HTC announced that software updates would soon appear to unlock the firm's new high-end smartphone, the HTC Sensation, the first in what the firm described as a "commitment to unlocking bootloaders and supporting the developer community."
HTC boss Peter Chou, said at the end of May: "There has been overwhelmingly customer feedback that people want access to open bootloaders on HTC phones. I'm confirming we will no longer be locking the bootloaders on our devices."
However no HTC, other than the HTC-made Nexus One 'Google Phone', has yet arrived with an unlocked bootloader and only now is the firm unlocking the latest smartphone, the HTC Sensation. HTC said unlocking the bootloader, which enables using third-party Android operating system builds such as the popular Cyanogen Mod, was a "complex challenge that requires a new software build and extensive testing."

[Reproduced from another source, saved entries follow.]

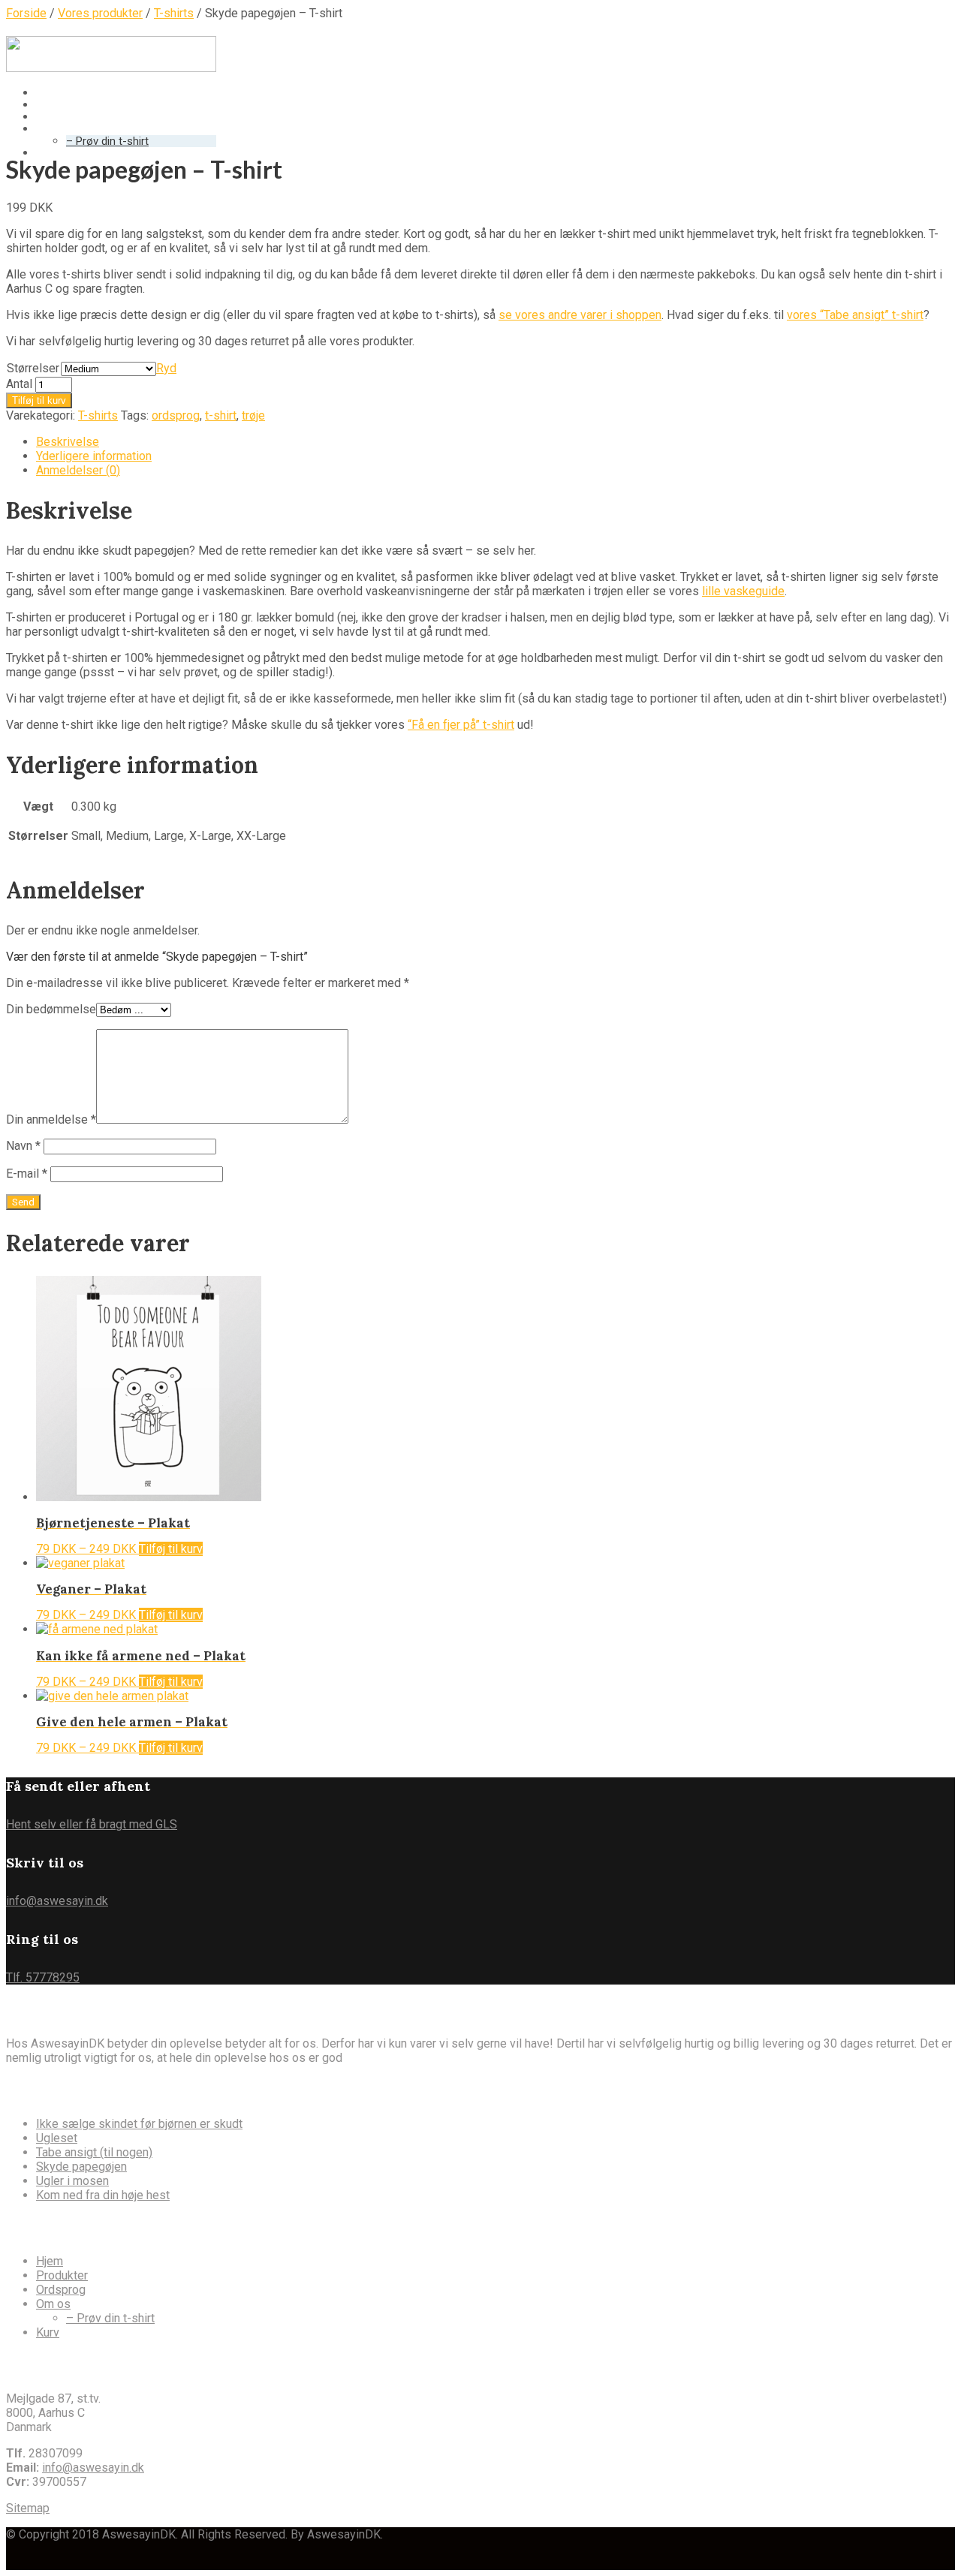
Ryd (166, 368)
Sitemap (28, 2508)
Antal (19, 384)
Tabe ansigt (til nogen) (94, 2152)
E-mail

Concentrating resources on updates for currently shipping products ahead of older models will be quite familiar to owners of older handsets that experienced extensive delays in receiving Android updates in the past.
Even unlocking the Sensation is expected to be "fully operation by early September". HTC would only say that the firm would continue rolling out bootloader unlocking updates to other devices as "part of maintenance releases."
Unlocked bootloaders have become more common since manufacturers first began to draw attention to unlocked bootloaders, designed to be attractive to an enthusiast market. The same market that are often the early adopters of the latest and greatest high-end Android handset.
Samsung have warmed to the third-party Android developer market to such an extent that they sent free Galaxy S II handsets to the Cyanogen Mod team.